Me and globetrotter Mike Faricy, author of the inimitable Dev Haskell series. Check out the lucky red dress.

Related: Straight Shooting with mystery author Mike Faricy

killer nashville

Sharing a laugh with Ed Earl Burch creator, Jim Nesbitt.

Related: Hard-core hard-boiled with Jim Nesbitt

The presentations given by experts on DNA, toxicology, and drug smuggling were outstanding. I now have a long list of terms to Google, like “volatiles” and “fracture match.” Guest speakers Jeffrey Deaver, Otto Penzler, J.A. Konrath, and Anne Perry all impressed with their experience and insights.

Major takeaways from Killer Nashville:

1. Consistent, high quality production is the name of the game. The best known authors in the mystery genre have 30 or more books to their name  . . . and a fierce work ethic.

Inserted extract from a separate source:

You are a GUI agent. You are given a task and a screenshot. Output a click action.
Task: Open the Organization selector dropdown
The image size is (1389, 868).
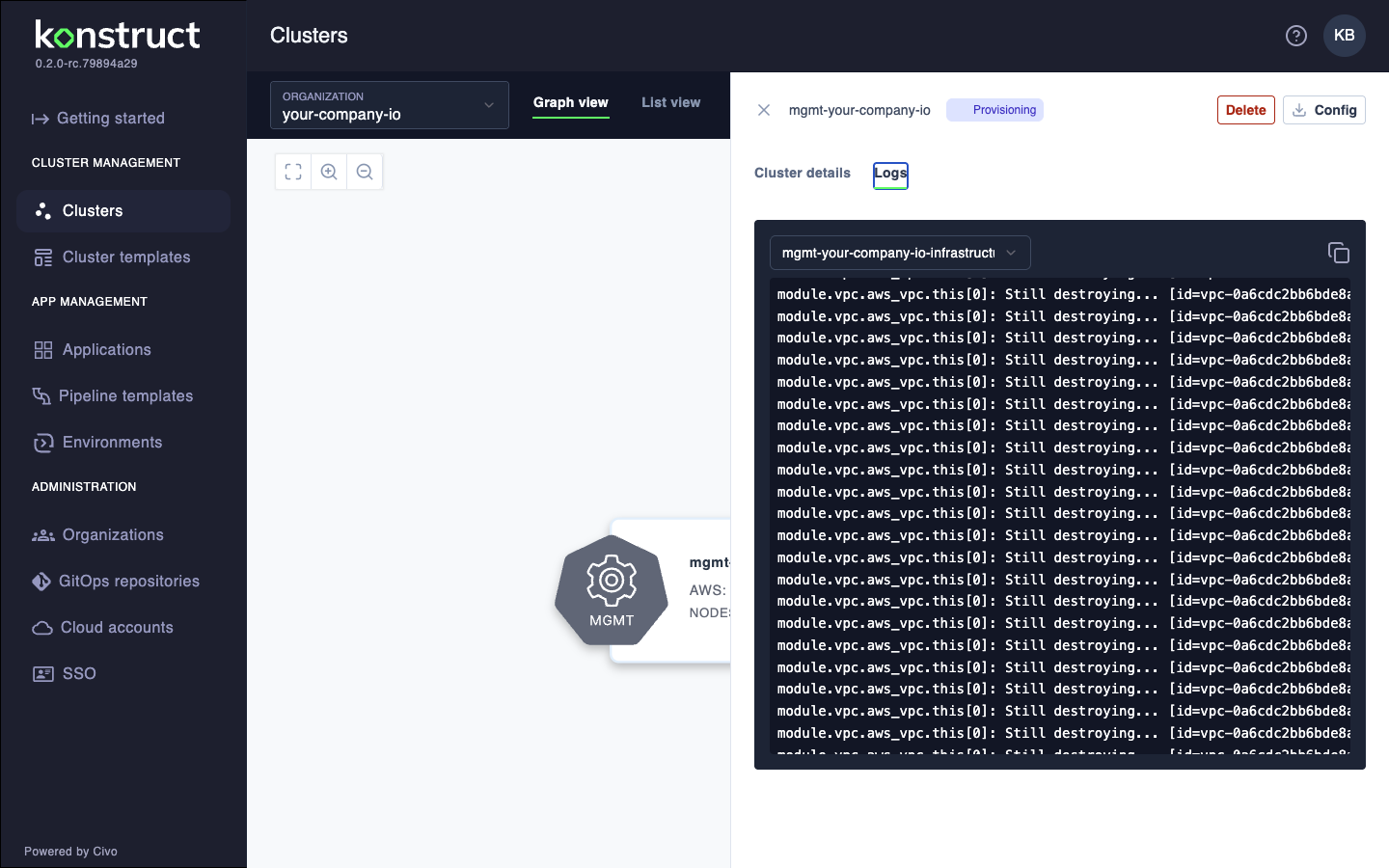click(389, 105)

2. Even the best need to be resilient and take the long view. Jeffrey Deaver gave a great talk at Killer Nashville in which the word “escape” figured large. Stories struggling to escape the imagination. Writers struggling to escape the ordinary. Or in Deaver’s case, he wrote to escape being a nerd. Deaver read us entries from journals in which he recorded his epic fails on the way to publishing success. From no one showing up for book signings to technical glitches that destroyed pages, he showed that no author is immune. His bottom line? Be resilient in the face of disasters and persistent when it comes to writing what you love.

3. The divide between traditional publishing and independent publishing was the ghost at the banquet. For many attendees, traditional publishing still represents “validation.” The opportunity to sit down with an agent was the main reason they were there. Yet all four of the agents on the dedicated panel agreed that it takes 3-5 years for an author to get signed and published. The tortoise-like speed of that route would seem to be a serious handicap on the road to a big backlist. See 1, above.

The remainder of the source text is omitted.